- _What you need to do_
All lines from the one containing "Viewport: 523px width, 463px height." down to the one containing "Task: Select Contacts from the sidebar menu", both ends included, are to be given again exactly; omit the rest of the listing below.

- _Data provided_

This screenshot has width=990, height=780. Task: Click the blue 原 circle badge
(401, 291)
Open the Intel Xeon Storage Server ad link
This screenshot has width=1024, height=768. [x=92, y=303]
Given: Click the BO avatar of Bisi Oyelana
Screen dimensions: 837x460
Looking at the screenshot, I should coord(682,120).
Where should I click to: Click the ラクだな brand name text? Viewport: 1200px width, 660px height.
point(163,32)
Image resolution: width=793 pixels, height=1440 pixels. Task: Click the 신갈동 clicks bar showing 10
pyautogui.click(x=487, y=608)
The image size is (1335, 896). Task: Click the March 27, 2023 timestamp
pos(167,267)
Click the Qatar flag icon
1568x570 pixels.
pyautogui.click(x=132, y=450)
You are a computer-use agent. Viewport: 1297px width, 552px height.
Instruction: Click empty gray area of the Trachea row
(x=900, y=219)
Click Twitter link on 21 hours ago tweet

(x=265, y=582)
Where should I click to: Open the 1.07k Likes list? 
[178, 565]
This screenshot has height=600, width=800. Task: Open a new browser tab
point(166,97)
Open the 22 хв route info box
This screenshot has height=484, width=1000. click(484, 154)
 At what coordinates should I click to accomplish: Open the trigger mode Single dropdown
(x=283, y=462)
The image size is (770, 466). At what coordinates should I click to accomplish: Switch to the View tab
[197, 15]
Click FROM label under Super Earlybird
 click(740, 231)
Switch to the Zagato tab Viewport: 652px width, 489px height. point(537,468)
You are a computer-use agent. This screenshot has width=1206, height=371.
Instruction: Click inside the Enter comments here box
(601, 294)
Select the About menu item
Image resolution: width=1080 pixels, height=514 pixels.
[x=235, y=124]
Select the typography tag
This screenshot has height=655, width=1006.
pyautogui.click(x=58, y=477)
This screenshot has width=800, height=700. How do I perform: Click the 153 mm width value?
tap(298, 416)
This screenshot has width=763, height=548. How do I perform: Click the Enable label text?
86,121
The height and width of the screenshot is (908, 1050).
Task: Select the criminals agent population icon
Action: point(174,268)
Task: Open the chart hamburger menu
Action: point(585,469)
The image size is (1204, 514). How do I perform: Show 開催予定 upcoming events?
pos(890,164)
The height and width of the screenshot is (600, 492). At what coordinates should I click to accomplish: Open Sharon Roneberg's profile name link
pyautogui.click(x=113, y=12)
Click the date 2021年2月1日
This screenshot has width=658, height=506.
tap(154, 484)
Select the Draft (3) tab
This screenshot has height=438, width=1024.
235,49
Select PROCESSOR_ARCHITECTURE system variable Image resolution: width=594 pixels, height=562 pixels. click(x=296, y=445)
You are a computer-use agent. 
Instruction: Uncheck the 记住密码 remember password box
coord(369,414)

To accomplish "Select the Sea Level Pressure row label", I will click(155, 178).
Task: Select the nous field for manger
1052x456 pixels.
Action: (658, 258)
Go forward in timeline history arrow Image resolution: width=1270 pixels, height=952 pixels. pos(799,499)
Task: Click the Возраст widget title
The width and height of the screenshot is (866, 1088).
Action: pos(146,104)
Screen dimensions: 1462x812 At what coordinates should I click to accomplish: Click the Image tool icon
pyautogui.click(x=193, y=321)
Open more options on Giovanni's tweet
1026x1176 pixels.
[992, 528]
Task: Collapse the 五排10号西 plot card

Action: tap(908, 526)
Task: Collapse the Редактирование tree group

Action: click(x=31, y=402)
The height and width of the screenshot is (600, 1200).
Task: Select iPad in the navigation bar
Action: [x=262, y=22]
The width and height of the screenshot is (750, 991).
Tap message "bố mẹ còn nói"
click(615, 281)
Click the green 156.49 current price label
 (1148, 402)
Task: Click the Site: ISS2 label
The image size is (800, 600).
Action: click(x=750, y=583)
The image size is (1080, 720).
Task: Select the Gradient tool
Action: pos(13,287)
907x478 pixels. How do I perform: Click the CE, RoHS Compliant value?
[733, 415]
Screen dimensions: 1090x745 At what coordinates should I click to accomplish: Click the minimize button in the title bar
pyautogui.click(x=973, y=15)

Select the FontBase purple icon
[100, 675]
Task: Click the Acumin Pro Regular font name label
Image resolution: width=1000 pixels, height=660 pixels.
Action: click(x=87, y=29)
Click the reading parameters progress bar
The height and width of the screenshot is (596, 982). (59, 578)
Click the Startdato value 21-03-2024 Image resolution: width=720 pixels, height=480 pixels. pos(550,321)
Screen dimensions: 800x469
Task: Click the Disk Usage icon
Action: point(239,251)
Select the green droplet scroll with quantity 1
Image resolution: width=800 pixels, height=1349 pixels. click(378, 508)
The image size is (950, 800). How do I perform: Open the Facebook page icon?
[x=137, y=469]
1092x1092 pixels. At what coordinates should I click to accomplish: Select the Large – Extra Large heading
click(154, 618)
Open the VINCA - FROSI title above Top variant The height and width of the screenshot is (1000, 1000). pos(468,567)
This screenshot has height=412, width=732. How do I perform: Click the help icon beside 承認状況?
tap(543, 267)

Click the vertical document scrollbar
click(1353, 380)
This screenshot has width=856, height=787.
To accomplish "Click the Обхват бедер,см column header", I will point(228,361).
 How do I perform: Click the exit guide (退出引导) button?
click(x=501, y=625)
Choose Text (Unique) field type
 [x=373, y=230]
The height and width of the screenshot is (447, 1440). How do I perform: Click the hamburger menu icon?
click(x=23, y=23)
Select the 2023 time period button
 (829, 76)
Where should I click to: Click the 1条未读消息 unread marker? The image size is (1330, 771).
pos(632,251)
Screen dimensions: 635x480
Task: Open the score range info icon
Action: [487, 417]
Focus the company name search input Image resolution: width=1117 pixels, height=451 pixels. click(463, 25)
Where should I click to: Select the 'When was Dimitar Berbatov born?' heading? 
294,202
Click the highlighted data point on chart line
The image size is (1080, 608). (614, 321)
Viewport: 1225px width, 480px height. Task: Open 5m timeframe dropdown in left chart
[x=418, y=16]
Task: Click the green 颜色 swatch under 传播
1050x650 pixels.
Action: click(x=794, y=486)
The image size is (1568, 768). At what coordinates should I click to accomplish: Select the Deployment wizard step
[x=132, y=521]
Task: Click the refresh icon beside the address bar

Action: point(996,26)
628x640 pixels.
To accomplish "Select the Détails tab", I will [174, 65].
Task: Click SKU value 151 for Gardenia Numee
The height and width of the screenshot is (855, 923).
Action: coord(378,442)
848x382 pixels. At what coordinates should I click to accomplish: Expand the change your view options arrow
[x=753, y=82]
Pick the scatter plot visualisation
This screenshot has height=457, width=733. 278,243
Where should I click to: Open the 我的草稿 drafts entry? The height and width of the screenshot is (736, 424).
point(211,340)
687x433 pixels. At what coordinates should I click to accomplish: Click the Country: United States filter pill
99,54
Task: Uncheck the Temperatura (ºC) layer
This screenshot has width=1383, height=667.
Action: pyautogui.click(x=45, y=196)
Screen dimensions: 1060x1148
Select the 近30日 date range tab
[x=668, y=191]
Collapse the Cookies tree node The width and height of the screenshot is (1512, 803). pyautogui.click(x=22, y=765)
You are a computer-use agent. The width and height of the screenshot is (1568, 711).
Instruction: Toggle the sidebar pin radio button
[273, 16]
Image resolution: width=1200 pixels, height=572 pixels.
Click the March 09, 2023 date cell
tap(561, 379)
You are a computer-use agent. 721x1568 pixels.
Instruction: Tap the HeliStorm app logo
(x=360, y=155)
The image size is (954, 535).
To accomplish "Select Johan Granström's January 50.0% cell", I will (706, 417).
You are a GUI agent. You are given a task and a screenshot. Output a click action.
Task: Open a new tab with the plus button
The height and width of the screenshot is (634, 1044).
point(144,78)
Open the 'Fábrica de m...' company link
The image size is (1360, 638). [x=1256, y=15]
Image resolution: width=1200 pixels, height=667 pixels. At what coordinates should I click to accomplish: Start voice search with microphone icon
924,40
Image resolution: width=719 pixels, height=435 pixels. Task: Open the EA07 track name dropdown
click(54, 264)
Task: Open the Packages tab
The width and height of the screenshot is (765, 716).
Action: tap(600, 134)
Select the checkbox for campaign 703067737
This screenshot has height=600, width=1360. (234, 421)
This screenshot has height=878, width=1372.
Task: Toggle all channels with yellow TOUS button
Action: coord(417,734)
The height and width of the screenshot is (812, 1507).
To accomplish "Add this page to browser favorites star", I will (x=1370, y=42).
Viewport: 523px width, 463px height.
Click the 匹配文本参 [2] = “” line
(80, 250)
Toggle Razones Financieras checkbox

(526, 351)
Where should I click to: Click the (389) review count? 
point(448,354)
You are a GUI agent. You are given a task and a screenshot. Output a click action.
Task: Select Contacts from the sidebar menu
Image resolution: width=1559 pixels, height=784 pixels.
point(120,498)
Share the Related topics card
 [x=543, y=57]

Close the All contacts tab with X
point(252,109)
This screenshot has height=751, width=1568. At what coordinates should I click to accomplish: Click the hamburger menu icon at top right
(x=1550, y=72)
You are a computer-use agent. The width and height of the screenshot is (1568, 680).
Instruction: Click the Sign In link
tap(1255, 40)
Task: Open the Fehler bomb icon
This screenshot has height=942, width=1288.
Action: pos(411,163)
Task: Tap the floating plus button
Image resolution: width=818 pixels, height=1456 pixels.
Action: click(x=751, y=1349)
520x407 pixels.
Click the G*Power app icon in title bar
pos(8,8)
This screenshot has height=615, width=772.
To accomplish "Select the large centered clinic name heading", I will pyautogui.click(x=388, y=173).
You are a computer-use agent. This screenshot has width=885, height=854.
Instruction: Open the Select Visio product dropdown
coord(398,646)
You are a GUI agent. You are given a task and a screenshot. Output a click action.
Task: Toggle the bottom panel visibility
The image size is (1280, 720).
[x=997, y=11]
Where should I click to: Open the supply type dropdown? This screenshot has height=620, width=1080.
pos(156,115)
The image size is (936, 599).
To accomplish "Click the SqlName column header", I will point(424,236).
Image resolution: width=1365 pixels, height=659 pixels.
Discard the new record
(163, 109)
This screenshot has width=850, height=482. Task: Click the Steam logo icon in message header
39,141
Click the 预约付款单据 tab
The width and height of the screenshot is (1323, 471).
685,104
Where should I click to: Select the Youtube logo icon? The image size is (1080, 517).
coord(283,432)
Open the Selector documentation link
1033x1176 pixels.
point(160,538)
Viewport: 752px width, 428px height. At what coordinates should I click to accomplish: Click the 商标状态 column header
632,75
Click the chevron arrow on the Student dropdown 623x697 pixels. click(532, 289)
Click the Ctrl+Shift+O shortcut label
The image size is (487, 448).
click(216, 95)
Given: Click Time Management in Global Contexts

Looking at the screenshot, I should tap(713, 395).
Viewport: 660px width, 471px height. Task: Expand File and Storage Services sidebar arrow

- _Output of the exercise_
Viewport: 523px width, 463px height.
Click the 匹配文本参 [2] = “” line
(80, 250)
Toggle Razones Financieras checkbox

(526, 351)
Where should I click to: Click the (389) review count? 
point(448,354)
You are a GUI agent. You are given a task and a screenshot. Output a click action.
Task: Select Contacts from the sidebar menu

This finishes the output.